▶ What is asked:
a) Transcribe everything in the article on Suffolk's former Woolworths stores from "The changes to" down to "World (1984-87) departments.".
b) Continue the article on Suffolk's former Woolworths stores from the point at which it stops.

Begin Quoted text

The discount retailers dominating Suffolk’s ex-Woolworths sites
Alongside its new-look Clintons, the Suffolk town of Stowmarket seems to have come off fairly well from recent retail administrations.
Earlier this year, its ex-Woolworths managed to avoid also becoming an ex-Peacocks, while its ex-Co-op department store was reopened by former staff and management, Wellworths-style, following Vergo Retail’s collapse in 2010 – the same event that triggered Beales’ purchase of Robbs of Hexham. The store continues to trade at the heart of the town under its new Baldwins of Stowmarket monicker, and I hope to talk more about that in a future post.
Back to Stowmarket’s Woolworths, though, and the store opened at 26-30 Market Place (as store #789) on 20 November 1952, trading through until its closure on 30 December 2008 in the wake of Woolies’ collapse. The fashion retailer Peacocks took over the 7,251 sq ft unit just nine months later, and the store was one of the 395 rescued by the Edinburgh Woollen Mill – along with another ex-Woolworths in nearby Felixstowe (#432) – following Peacocks’ own administration in January this year.
Remarkably, this was my first ever visit to Suffolk, and I was able to work in a couple of other ex-Woolworths in the course of my travels. Probably the largest in the county (22,791 sq ft at closure) was the store at 26-32 Carr Street in Ipswich (#148), which opened on 3 November 1923 and was subject to a succession of alterations and improvements over the next 85 years, finally closing on 27 December 2008.
The changes to the Ipswich store over time are rather like a microcosm of Woolies history, reflecting the chain’s periods of growth, decline and occasionally ill-advised forays into new product categories. Thus, extensions to the store during Woolworths’ heyday period – in 1930 and, more radically, 1963 – were partly reversed when the store was downsized again in 1989 and 1990. In between, a restaurant came (in 1968) and went (in 1987), while the store also played host to shortlived garden centre and Electronic World (1984-87) departments.
Historically, therefore, Woolworths occupied the entirety of the building pictured above, though the right-hand portion and basement level were carved off and sublet long before the retailer’s 2008 collapse. JJB Sports occupied that unit for many years, while the intriguingly named Yippee It’s 99p trades from there now. The less said about the garish purple and yellow fascia the better, but the shop isn’t without interest: note how, on the near corner, part of the 1960s Woolworths shopfront – with its shop window and black-granite stall riser – still survives.

End Quoted text
Begin Extracted information

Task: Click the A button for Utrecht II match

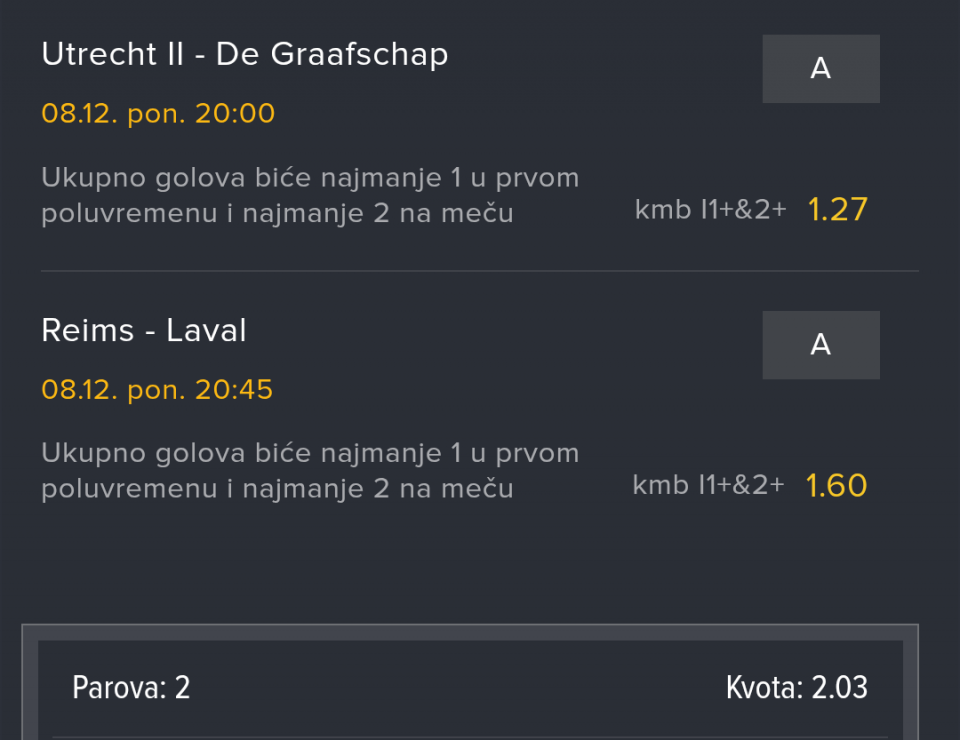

End Extracted information
Begin Extracted information

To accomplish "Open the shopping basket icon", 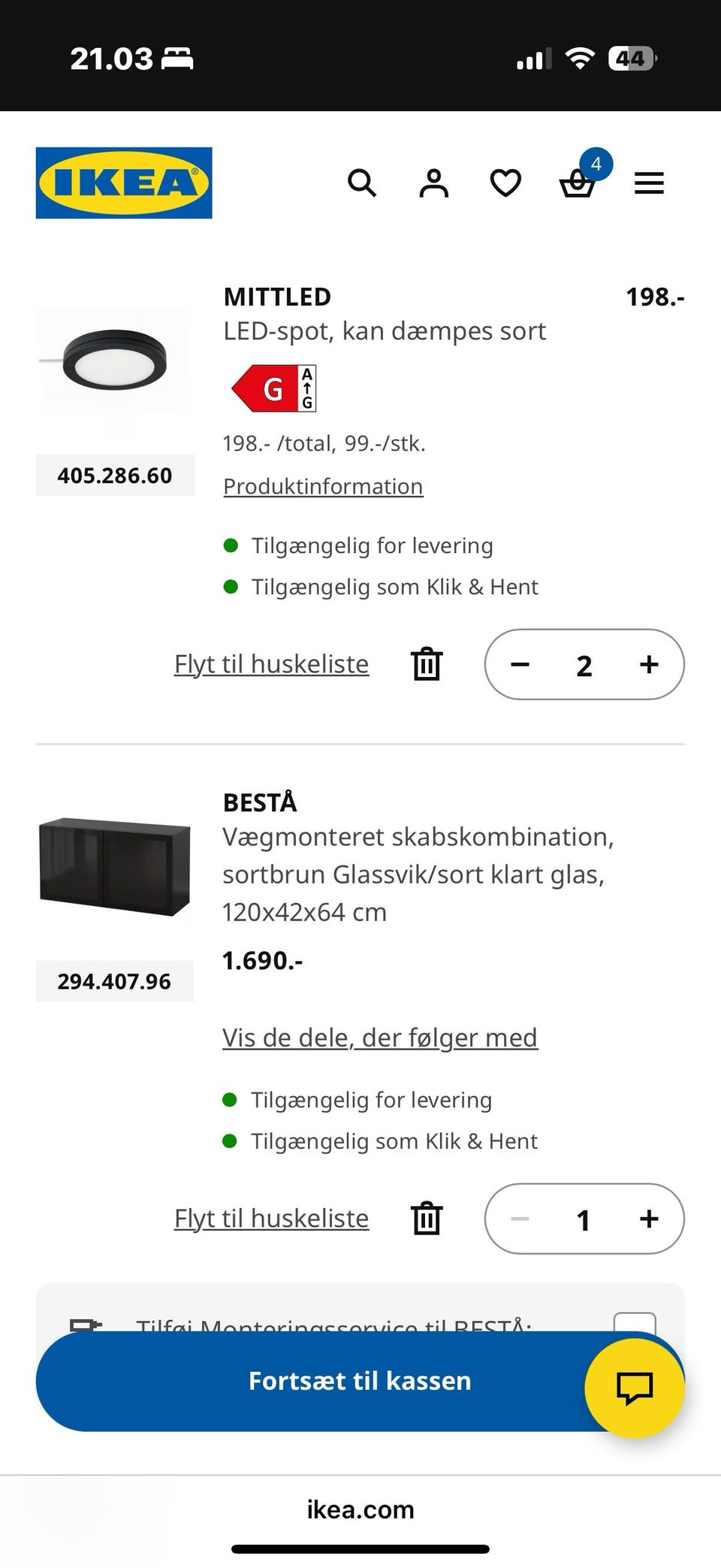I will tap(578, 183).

End Extracted information

▶ Task answers:
a)
The changes to the Ipswich store over time are rather like a microcosm of Woolies history, reflecting the chain’s periods of growth, decline and occasionally ill-advised forays into new product categories. Thus, extensions to the store during Woolworths’ heyday period – in 1930 and, more radically, 1963 – were partly reversed when the store was downsized again in 1989 and 1990. In between, a restaurant came (in 1968) and went (in 1987), while the store also played host to shortlived garden centre and Electronic World (1984-87) departments.

b)
Meanwhile, another single-price retailer, Poundland, moved into the latterday Woolworths unit in 2010. Here too there’s a Vergo Retail connection, with Poundland having moved to this site from a previous location within the ex-Co-op and Vergo department store further along the street.
While the Woolworths building is therefore nominally fully let, it’s a pity that the upper floors – long vacated by Woolies itself – are so obviously unused and in poor condition, while even the ground floor is boarded up at the rear (above). Some investment in the property’s external appearance certainly seems overdue, as buildings in such poor condition do little to generate confidence in a retail centre.
If the underused ex-Co-op and neglected ex-Woolworths building portray Carr Street as an area in decline – with Ipswich’s retail focus 300 yards away in Westgate Street – the former Woolworths in Bury St Edmunds (store #325) has managed to remain at the retail heart of this lovely historic town.
Opened in Cornhill on 23 June 1928, Bury’s Woolworths was extended in 1937 and 1964 but seems to have avoided an Ipswich-style downsizing over its 80-year lifetime, finally pulling the shutters down on 27 December 2008.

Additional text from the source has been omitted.